The building was moved by Judge Howard to a location on Montezuma near Carlton street, where he lived until his fiancé informed him that she would not make house there. (*4)
By this time, the structure was showing its "temporary" nature--particularly the dirt roof. It was Judge Howard who gave "Fort Misery" its name due to its dilapidated condition when he moved out. (*4)
The building became a storage shed for a neighboring lot. Due to road grading raising the height of Montezuma street over the years, for a time, Fort Misery looked as if it had been half buried. (*5)
It may have been forgotten, or even lost to history had it not been for chief Arizonan historian, Sharlot Hall.
Hall knew that "in this building was held the first term of (federal) court after the organization of the territory... Here also was held the first religious services and the first boarding house." (*7)
Additionally, it had become the oldest existing log structure in the state as well as the oldest surviving structure connected to the Hispanic community in Prescott. (*4)
Hall was able to talk the owners of the building into donating it to the old capitol grounds (later, the Sharlot Hall Museum.) (*2)
"It was photographed, sketched and the logs were numbered by Civil Works Administration personnel (during the Great Depression.) It was disassembled and the logs moved to the Museum grounds and placed west of the flagpole; it's current location." (*4)
"All logs were marked with copper tags stamped with a code to denote the logs place in the structure prior to the Museum staff disassembling it.

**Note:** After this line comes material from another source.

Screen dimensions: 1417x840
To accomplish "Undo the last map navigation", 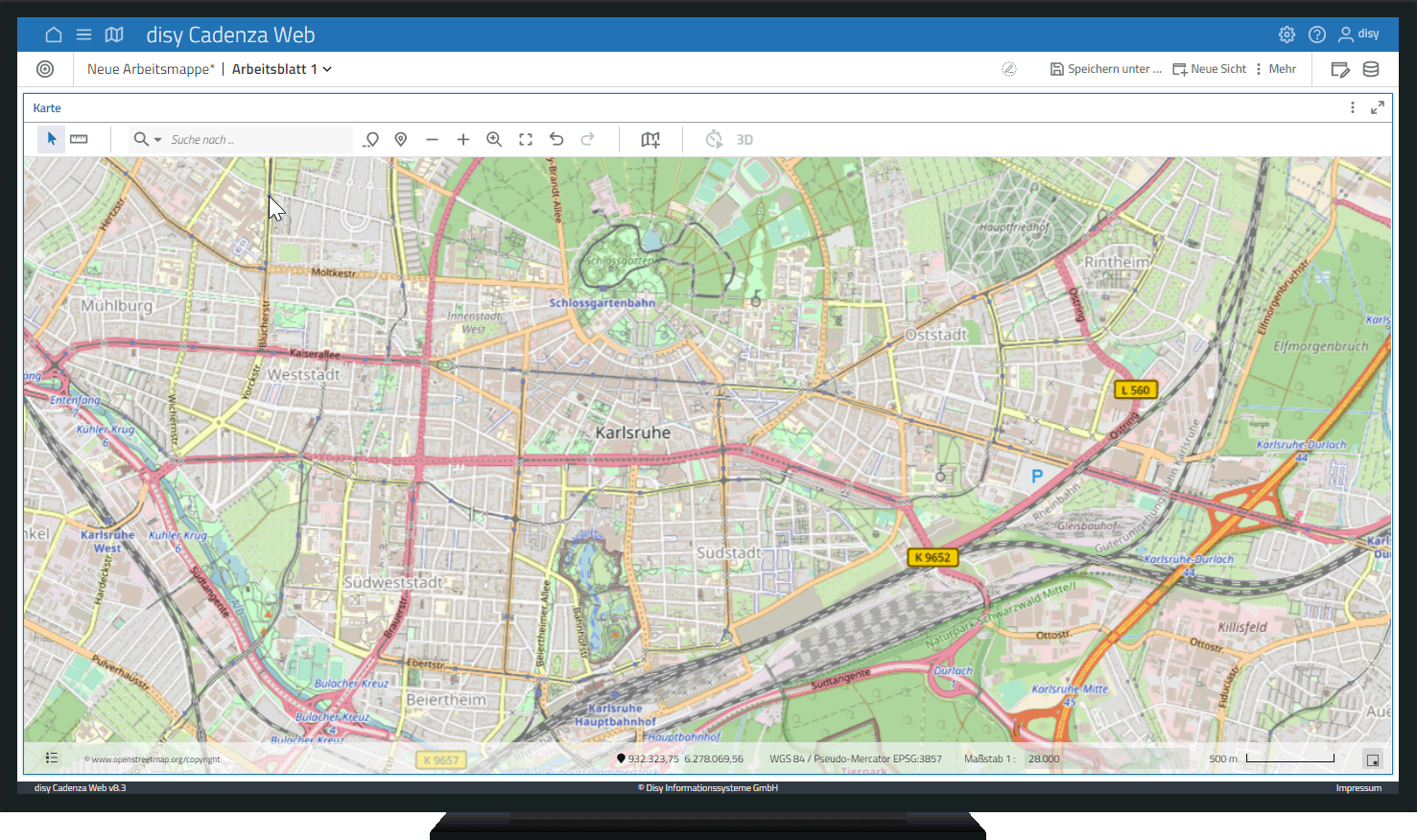I will click(556, 140).
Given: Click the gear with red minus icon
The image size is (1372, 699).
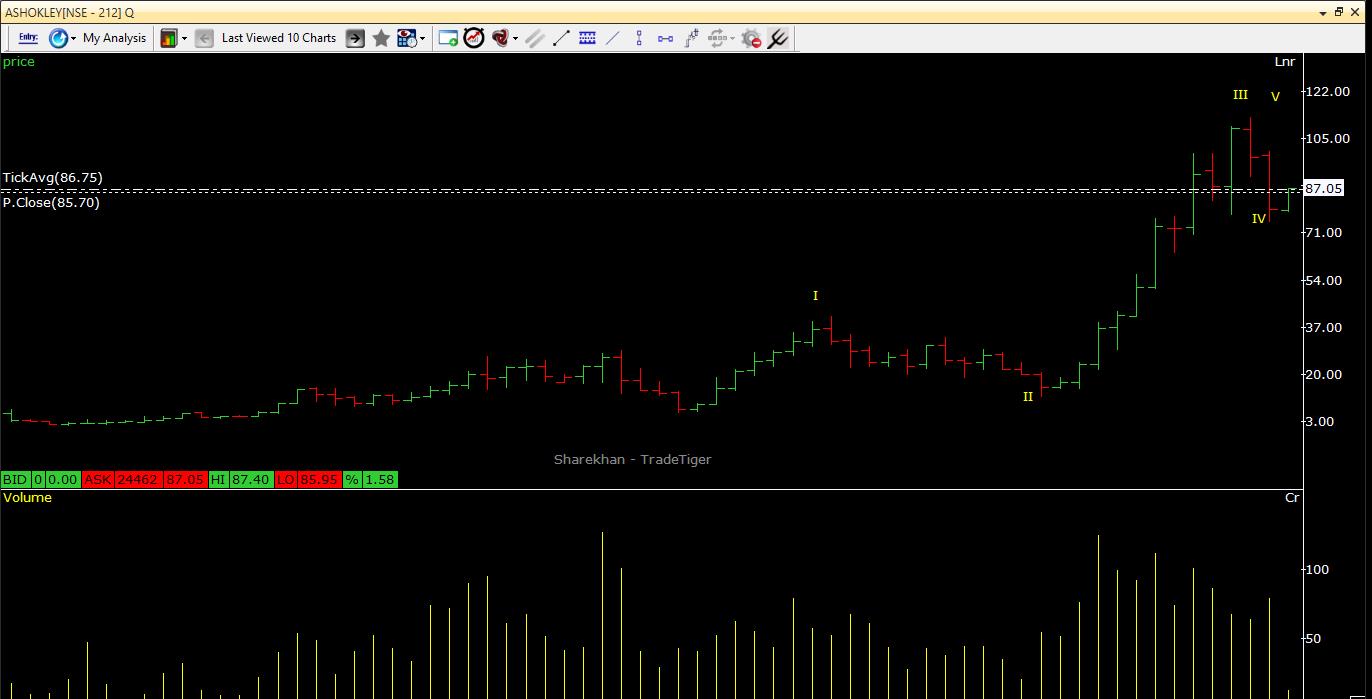Looking at the screenshot, I should 751,38.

New logs were acquired to replace...(those) damaged by rot and insect damage." (*4) Still, the structure was not in its original condition.
|Fort Misery today.|
When Judge Howard, the last person to live in the building departed, an "Adieu to Fort Misery" was written which proclaimed: "You reared your head proudly above all other buildings in town and were 'monarch of all you surveyed.'" (*8)
Fort Misery: The silent sentinel of the earliest anglo history in Yavapai county.
You can see Fort Misery, as well as many other pioneer Prescott buildings at The Sharlot Hall Museum.
If you come to visit Prescott, it's a must!
(*1) Prescott Evening Courier; 5/15/1907; pg. 1, col. 5
(*2) "Fort Misery to be Moved Soon" Sharlot Hall Archives; Vertical File: Ft. Misery
(*4) "Docent of Fort Misery" by Micheal Woodcock, 1997. Sharlot Hall Archives; Vertical File: Ft. Misery.
(*5) "An Ancient Landmark" Sharlot Hall Museum Archives; Vertical File: Ft. Misery.
(*6) "Shrine of the Hassayamper" Sharlot Hall Museum Archives; Vertical File: Ft. Misery.
(*7) "Early Recollections" Sharlot Hall Museum Archives; Vertical File: Ft. Misery.